The projects were collaborative: the Rockefeller Foundation funded salaries, housing, food, and transportation (i.e., horses, mules, riding gear, and care for the animals). The county was to supply quarters for the post, including office, lab, storeroom, living quarters, dining area, and stable. Soper was responsible for negotiating with local authorities about these matters, and then for hiring, training, supervising, housing, provisioning, and paying staff. While the funding arrangement seemed straightforward, getting the promised share from the participating government was sometimes the primary challenge Soper faced as an administrator.
Personnel shortages presented another challenge. Not all local physicians were willing or able to work full-time with the IHD staff, and some communities had no physician at all. Soper improvised, and broke down survey and treatment tasks so that non-professionals could be trained to do them. In some cases, these trainees became better at the task than Soper himself, e.g. one microscopist could do accurate counts on more samples per day than any of the staff physicians.

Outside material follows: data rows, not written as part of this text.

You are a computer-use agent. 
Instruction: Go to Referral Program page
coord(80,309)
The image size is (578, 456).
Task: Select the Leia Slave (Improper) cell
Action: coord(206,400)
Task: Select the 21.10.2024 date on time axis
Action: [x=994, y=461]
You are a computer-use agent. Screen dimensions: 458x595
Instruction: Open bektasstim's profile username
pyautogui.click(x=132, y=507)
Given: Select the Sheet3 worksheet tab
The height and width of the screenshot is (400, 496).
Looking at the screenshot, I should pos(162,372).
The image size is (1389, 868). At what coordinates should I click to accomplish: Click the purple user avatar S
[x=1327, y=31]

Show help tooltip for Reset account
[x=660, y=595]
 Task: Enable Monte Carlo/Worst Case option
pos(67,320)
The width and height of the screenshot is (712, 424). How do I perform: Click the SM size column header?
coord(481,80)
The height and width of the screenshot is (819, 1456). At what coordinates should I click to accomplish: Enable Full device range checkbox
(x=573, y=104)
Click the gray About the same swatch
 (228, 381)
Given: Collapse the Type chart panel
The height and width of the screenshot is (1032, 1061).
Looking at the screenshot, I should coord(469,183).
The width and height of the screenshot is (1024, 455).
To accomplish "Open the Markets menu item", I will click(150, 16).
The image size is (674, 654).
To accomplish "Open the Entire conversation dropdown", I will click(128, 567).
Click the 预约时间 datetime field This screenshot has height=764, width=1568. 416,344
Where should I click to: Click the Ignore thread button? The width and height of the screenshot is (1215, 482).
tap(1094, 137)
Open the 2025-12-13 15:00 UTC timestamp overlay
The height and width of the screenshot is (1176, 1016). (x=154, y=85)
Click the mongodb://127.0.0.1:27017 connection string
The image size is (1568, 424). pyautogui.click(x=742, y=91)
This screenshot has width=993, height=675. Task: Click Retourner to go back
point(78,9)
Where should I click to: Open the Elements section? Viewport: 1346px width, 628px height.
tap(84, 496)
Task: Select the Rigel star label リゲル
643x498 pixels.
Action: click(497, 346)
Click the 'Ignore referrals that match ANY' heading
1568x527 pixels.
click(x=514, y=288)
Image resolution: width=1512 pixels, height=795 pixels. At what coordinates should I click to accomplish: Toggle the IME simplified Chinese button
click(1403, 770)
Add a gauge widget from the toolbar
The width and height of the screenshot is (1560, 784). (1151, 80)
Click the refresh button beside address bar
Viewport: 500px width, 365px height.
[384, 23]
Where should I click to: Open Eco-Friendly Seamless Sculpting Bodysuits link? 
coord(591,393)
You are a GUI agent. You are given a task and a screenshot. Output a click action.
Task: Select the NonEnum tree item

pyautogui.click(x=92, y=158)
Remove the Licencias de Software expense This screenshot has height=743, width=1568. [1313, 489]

Early on, Soper learned that consistent supervision and record-keeping were crucial to successful disease control. He had to be able to devise standard procedures for all parts of the control effort, and then find ways to identify and deal with the physicians and inspectors who failed to follow procedures, or attempted to fabricate field reports or expense reports to save themselves effort or money. Soper eventually devised a method for spotting defects in field staff performance by cross-comparison of field reports. In some cases, Soper encountered the opposite problem, as with the physician who was so zealous about giving hookworm treatments that he threatened some patients with his pistol! (Soper dismissed him after investigating, and the doctor protested by taking his story to the press.)
Finally, the years of hookworm work in Brazil and Paraguay developed Soper's diplomatic skills among local citizens, whose trust was needed if the surveys and treatments were to be effective. In some areas, the IHD found that men were hesitant to register for treatment, fearing that the surveys were a prelude to military conscription. In others, prospective patients were concerned that Rockefeller Foundation projects had evangelism as their hidden agenda (John D. Rockefeller was well-known for his generous endowments to Baptist organizations and institutions), or that hookworm campaigns aimed to create a market for the treatment oil, rumored (erroneously) to be a Standard Oil product.